De Sophie LEMP, j’avais lu « Leur Séparation », puis plus tard « Le Fil », bien que paru avant. Je n’aime pas particulièrement réaliser les choses dans l’ordre.

Deux mots m’étaient restés de ces lectures : délicatesse et sensibilité. Aujourd’hui, en refermant « Les Miroirs de Suzanne », son nouveau roman, je pourrais utiliser les mêmes. Et je dirai sans ambages – non, il n’est pas là histoire de conditionnel –  qu’il s’agit d’un magnifique récit.

Après le cambriolage de la maison dans laquelle elle vit avec son mari Vincent et ses deux filles, Suzanne se rend vite compte du pire : son journal d’adolescente, tous les cahiers noircis de son écriture bien conservés dans un coffret ont disparu. Quelques jours plus tard, Martin, un jeune livreur à vélo, les trouve par hasard dans une poubelle…
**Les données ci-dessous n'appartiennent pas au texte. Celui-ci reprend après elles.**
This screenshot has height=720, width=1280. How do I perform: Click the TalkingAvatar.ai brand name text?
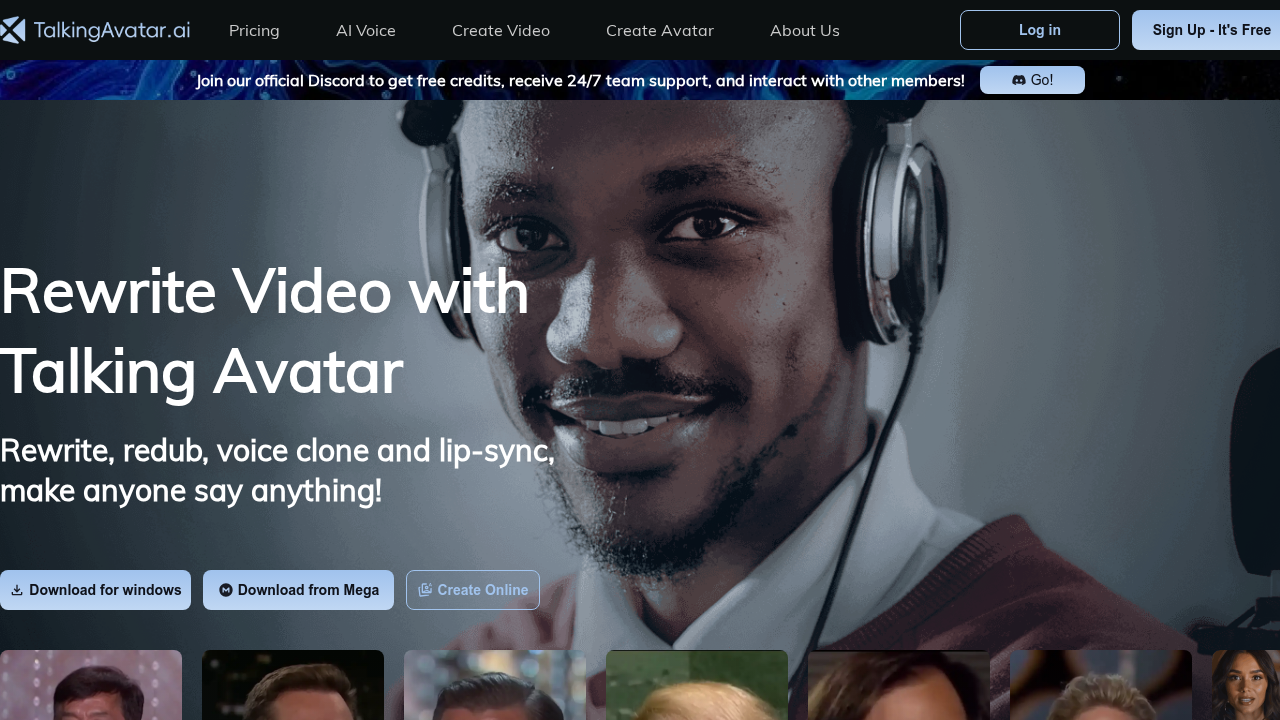[x=111, y=30]
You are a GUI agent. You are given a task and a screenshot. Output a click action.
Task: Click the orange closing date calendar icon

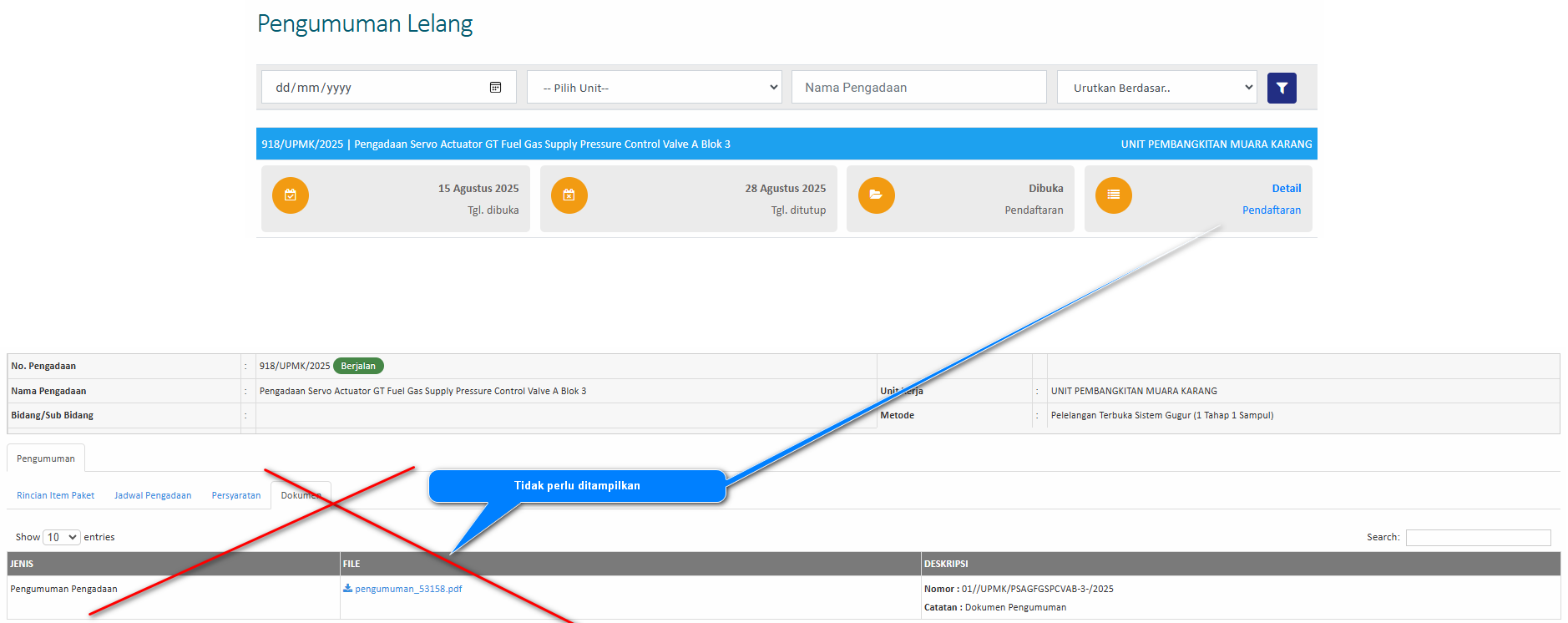[x=569, y=195]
Faisant fi des lois mathématiques, l’auteure réussit à organiser de belle manière une rencontre entre deux droites parallèles. Elle a choisi, en effet, de raconter l’histoire par chapitre alterné. C’est ainsi que nous passons allègrement de Suzanne à Martin, de Martin à Suzanne. Et l’écriture fluide, simple, douce, onctueuse sans jamais être sirupeuse, permet une lecture facile et agréable. J’ose même la qualifier de parfaite. Pas un mot de trop, ni de pas assez. Pas un obstacle susceptible d’en arrêter la course. Telle une onde claire, elle est limpide et je m’y suis baignée sans crainte de m’y noyer. Je me suis immiscée dans les souvenirs de Suzanne qui sait les convoquer avec grâce pour en tirer des histoires. Elle se souvient forcément de ce grand amour qui fut le sien pour Antoine, un auteur trois fois plus âgé qu’elle. Elle se remémore leurs rencontres, leurs échanges qu’elle racontait dans ses cahiers volés, pour ne pas oublier, les revit, les réécrit jusqu’à en faire un roman.
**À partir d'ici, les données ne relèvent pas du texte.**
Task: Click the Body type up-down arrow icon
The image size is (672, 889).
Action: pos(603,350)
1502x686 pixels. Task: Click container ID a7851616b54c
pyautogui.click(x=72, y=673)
Pendant ce temps, Martin prend connaissance des mots d’une autre, de ses sentiments, de ses douleurs, de ses chagrins.

Il les fait siens lui qui a souffert, a fui sa vie, a voulu en construire – en détruire ? – une autre. Il en ressort prêt à repartir vers un avenir meilleur qu’il a envie de dessiner. Ne croyez pas cependant avoir affaire à deux égoïstes, imperméables aux autres, repliés sur eux-mêmes. Bien au contraire, un vent d’humanité souffle dans de récit à la fois émouvant, touchant, attendrissant qui rend les personnages profondément attachants. « Dans les larmes de Martin, il y a les mangues d’Ousmane, la détresse de Mounia, le regard résigné de l’homme assis par terre devant le bureau de poste depuis des mois et le visage lunaire de cette femme du troisième étage, dont le foulard laisse deviner un cancer. »
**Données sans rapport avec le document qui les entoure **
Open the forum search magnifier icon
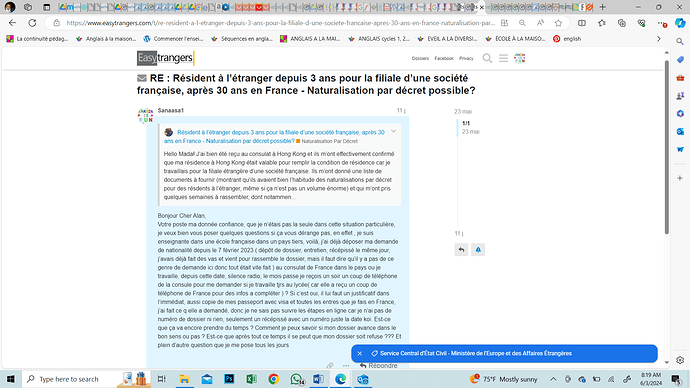The height and width of the screenshot is (388, 690). tap(487, 58)
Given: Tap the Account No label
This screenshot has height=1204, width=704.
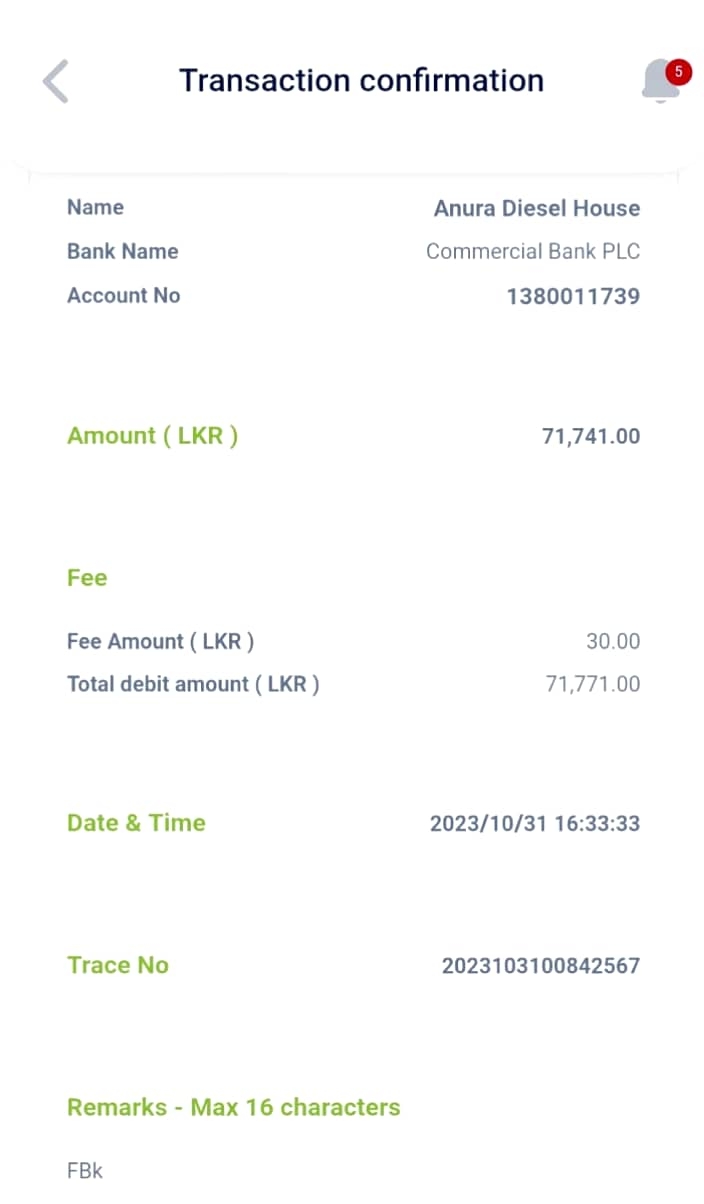Looking at the screenshot, I should click(124, 295).
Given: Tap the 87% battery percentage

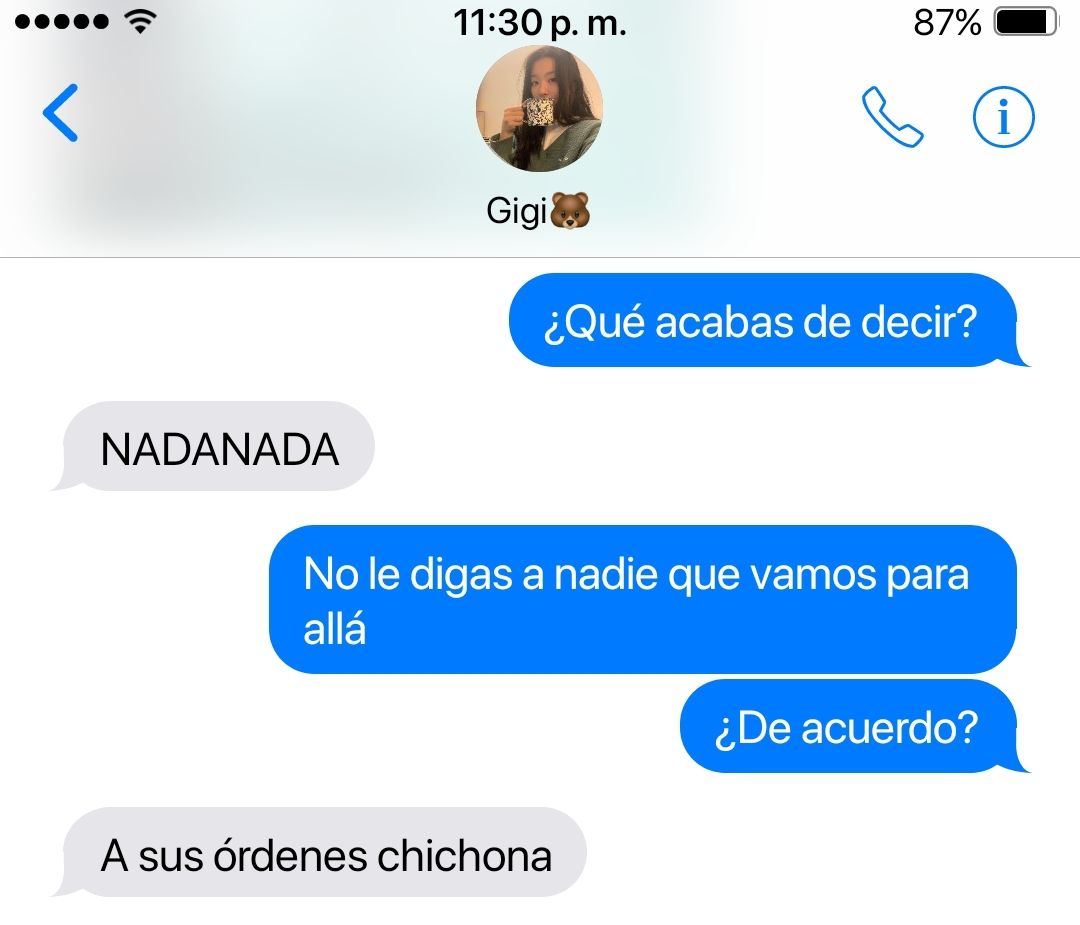Looking at the screenshot, I should coord(947,23).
Un roman sublime, à la fois sobre et bienveillant, un roman où l’amour tient le rôle principal, un roman dont on sort apaisé, un moment de lecture lumineux.

Editeur : Allary
Date de Parution : 7 Mars 2019
Nombre de pages : 192

Un grand merci à Sophie LEMP et aux Editions Allary de m’avoir offert cette lecture en avant-première.